__WORK ORDER__:
Only the text belongs in the answer: every line of the records below, transcribed exactly.

__DATA SECTION__:
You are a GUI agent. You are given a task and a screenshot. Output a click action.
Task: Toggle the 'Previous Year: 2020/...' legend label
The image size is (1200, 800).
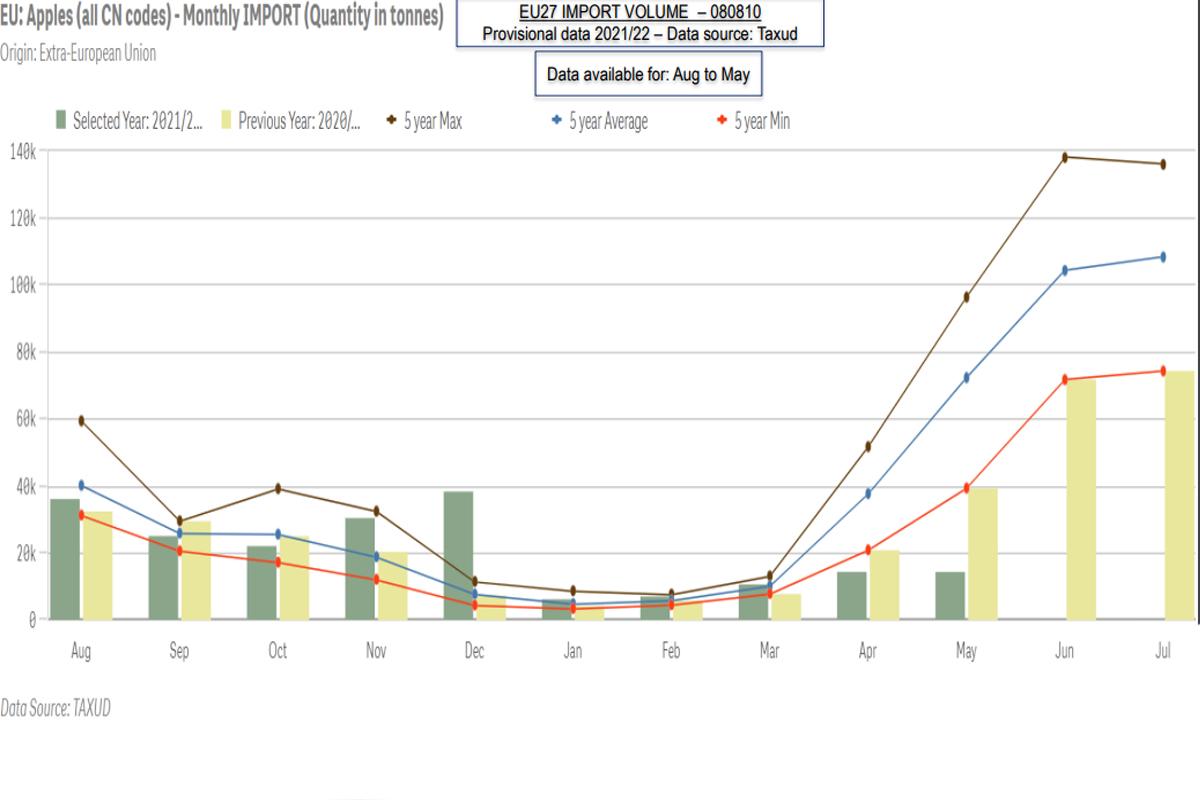[x=300, y=122]
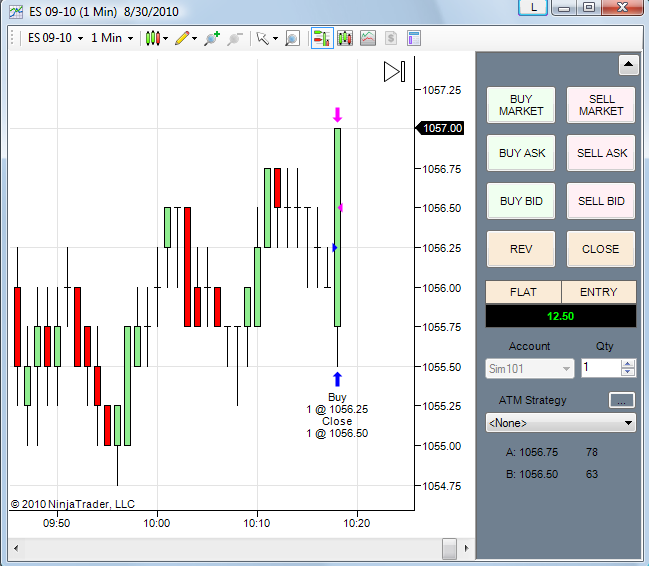Open the 1 Min interval dropdown

pos(112,38)
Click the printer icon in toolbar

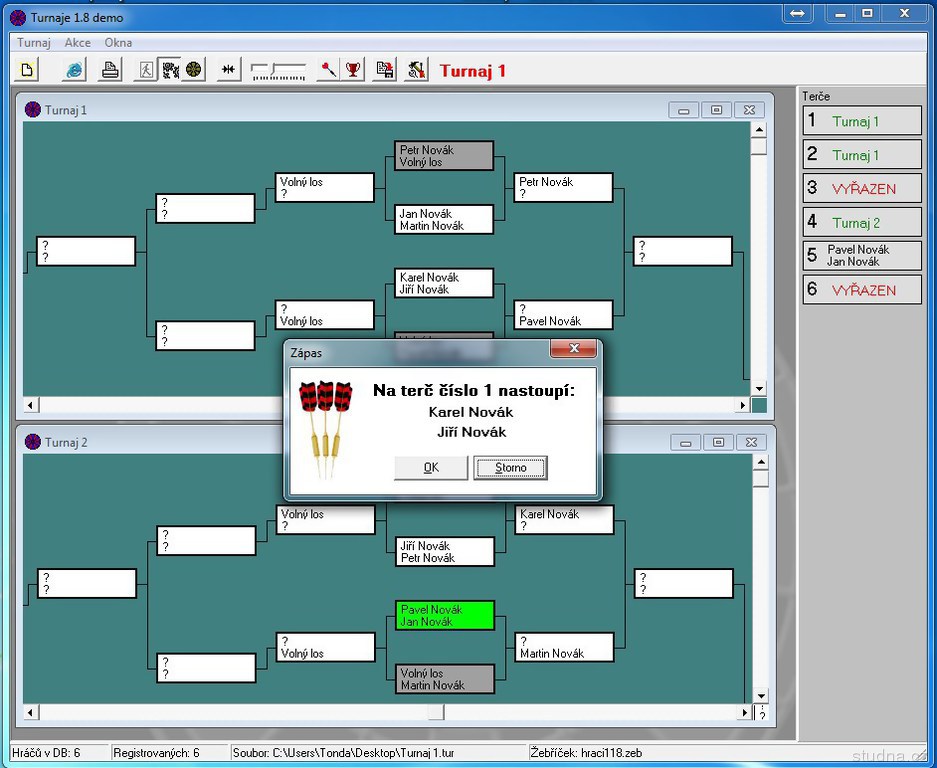(x=110, y=69)
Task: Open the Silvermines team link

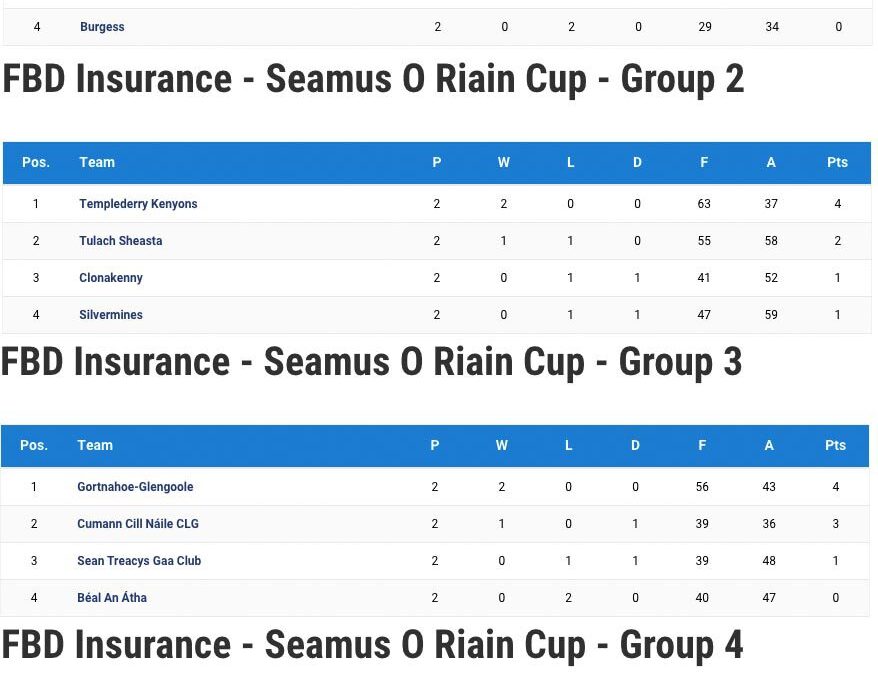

__ANSWER TO THIS EXERCISE__:
You are a GUI agent. You are given a task and a screenshot. Output a click action.
Task: Toggle the 'Previous Year: 2020/...' legend label
The image size is (1200, 800).
[x=300, y=122]
Open the 1 Min interval dropdown

pos(112,38)
Click the printer icon in toolbar

(x=110, y=69)
Task: Open the Silvermines team link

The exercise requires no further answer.